Fri Oct 15 11:55:22 GMT 2021

> -----Original Message-----
> From: Richard Biener <rguenther@suse.de>
> Sent: Friday, October 15, 2021 10:07 AM
> To: Tamar Christina <Tamar.Christina@arm.com>
> Cc: Richard Earnshaw <Richard.Earnshaw@foss.arm.com>; gcc-
> patches@gcc.gnu.org; nd <nd@arm.com>
> Subject: RE: [PATCH]middle-end convert negate + right shift into compare
> greater.
> 
> On Fri, 15 Oct 2021, Tamar Christina wrote:
> 
> > > >
> > > > +/* Fold (-x >> C) into x > 0 where C = precision(type) - 1.  */
> > > > +(for cst (INTEGER_CST VECTOR_CST)  (simplify
> > > > +  (rshift (negate:s @0) cst@1)
> > > > +   (if (!flag_wrapv)
> > >
> > > Don't test flag_wrapv directly, instead use the appropriate
> > > TYPE_OVERFLOW_{UNDEFINED,WRAPS} predicates.  But I'm not sure
> what
> > > we are protecting against?  Right-shift of signed integers is
> > > implementation- defined and GCC treats it as you'd expect, sign-
> extending the result.
> > >
> >
> > It's protecting against the overflow of the negate on INT_MIN. When
> > wrapping overflows are enabled the results would be wrong.
> 
> But -INT_MIN == INT_MIN in twos-complement so I fail to see the wrong
> result?  That is, both -INT_MIN >> 31 and INT_MIN >> 31 are -1.
> 
> > > > +    (with { tree ctype = TREE_TYPE (@0);
> > > > +	    tree stype = TREE_TYPE (@1);
> > > > +	    tree bt = truth_type_for (ctype); }
> > > > +     (switch
> > > > +      /* Handle scalar case.  */
> > > > +      (if (INTEGRAL_TYPE_P (ctype)

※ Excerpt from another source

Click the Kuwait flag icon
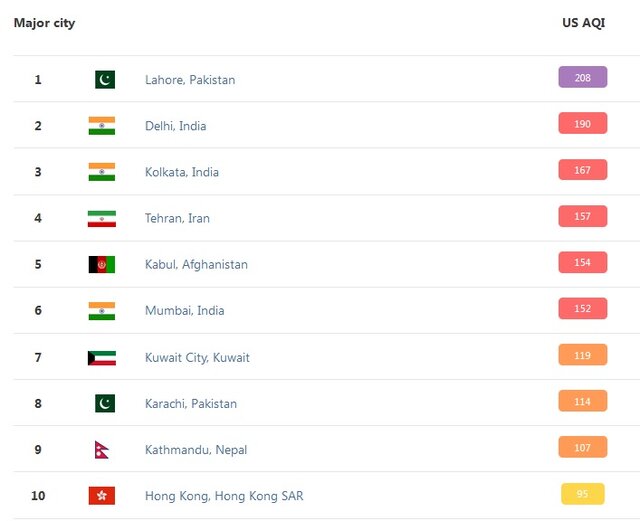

> > > > +	   && !VECTOR_TYPE_P (ctype)
> > > > +	   && !TYPE_UNSIGNED (ctype)
> > > > +	   && canonicalize_math_after_vectorization_p ()
> > > > +	   && wi::eq_p (wi::to_wide (@1), TYPE_PRECISION (stype) - 1))

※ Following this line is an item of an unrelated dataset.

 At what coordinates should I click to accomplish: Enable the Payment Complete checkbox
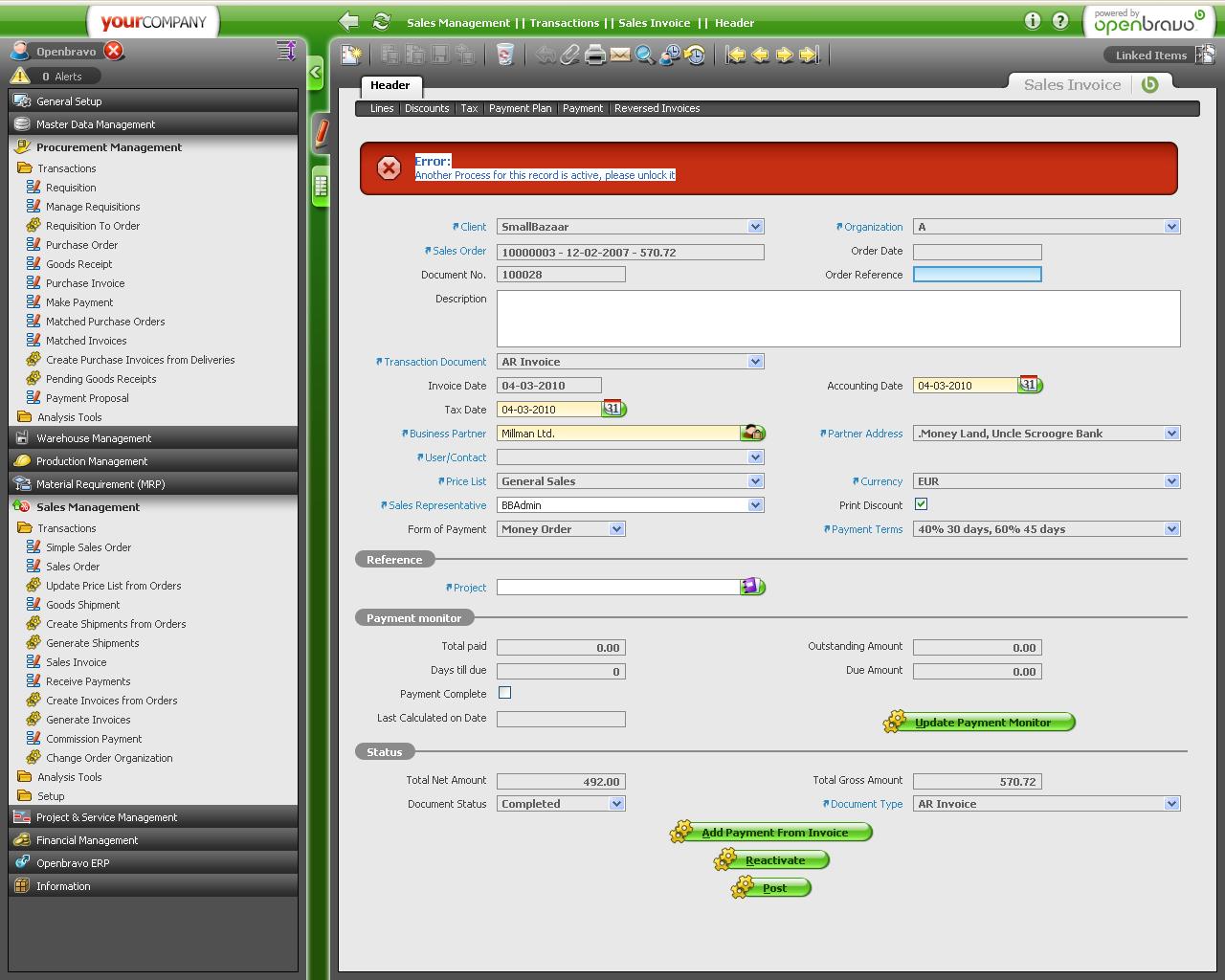pyautogui.click(x=504, y=693)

> > > > +       (convert:bt (gt:bt @0 { build_zero_cst (stype); })))
> > >
> > > I'm not sure why the result is of type 'bt' rather than the original
> > > type of the expression?
> >
> > That was to satisfy some RTL check that expected results of
> > comparisons to always be a Boolean, though for scalar that logically
> > always is the case, I just added it for consistency.
> >
> > >
> > > In that regard for non-vectors we'd have to add the sign extension
> > > from unsigned bool, in the vector case we'd hope the type of the
> > > comparison is correct.  I think in both cases it might be convenient
> > > to use
> > >
> > >   (cond (gt:bt @0 { build_zero_cst (ctype); }) { build_all_ones_cst
> > > (ctype); } { build_zero_cost (ctype); })
> > >
> > > to compute the correct result and rely on (cond ..) simplifications
> > > to simplify that if possible.
> > >
> > > Btw, 'stype' should be irrelevant - you need to look at the
> > > precision of 'ctype', no?
> >
> > I was working under the assumption that both input types must have the
> > same precision, but turns out that assumption doesn't need to hold.
> >
> > New version attached.
> >
> > Bootstrapped Regtested on aarch64-none-linux-gnu, x86_64-pc-linux-gnu
> > and no regressions.
> >
> > Ok for master?
> >
> > Thanks,
> > Tamar
> >
> > gcc/ChangeLog:
> >
> > 	* match.pd: New negate+shift pattern.
> >
> > gcc/testsuite/ChangeLog:
> >
> > 	* gcc.dg/signbit-2.c: New test.
> > 	* gcc.dg/signbit-3.c: New test.
> > 	* gcc.target/aarch64/signbit-1.c: New test.
> >
> > --- inline copy of patch ---
> >
> > diff --git a/gcc/match.pd b/gcc/match.pd index
> >
> 7d2a24dbc5e9644a09968f877e12a824d8ba1caa..9532cae582e152cae6e22fcce
> 95a
> > 9744a844e3c2 100644
> > --- a/gcc/match.pd
> > +++ b/gcc/match.pd
> > @@ -38,7 +38,8 @@ along with GCC; see the file COPYING3.  If not see
> >     uniform_integer_cst_p
> >     HONOR_NANS
> >     uniform_vector_p
> > -   bitmask_inv_cst_vector_p)
> > +   bitmask_inv_cst_vector_p
> > +   expand_vec_cmp_expr_p)
> >
> >  /* Operator lists.  */
> >  (define_operator_list tcc_comparison
> > @@ -826,6 +827,42 @@ DEFINE_INT_AND_FLOAT_ROUND_FN (RINT)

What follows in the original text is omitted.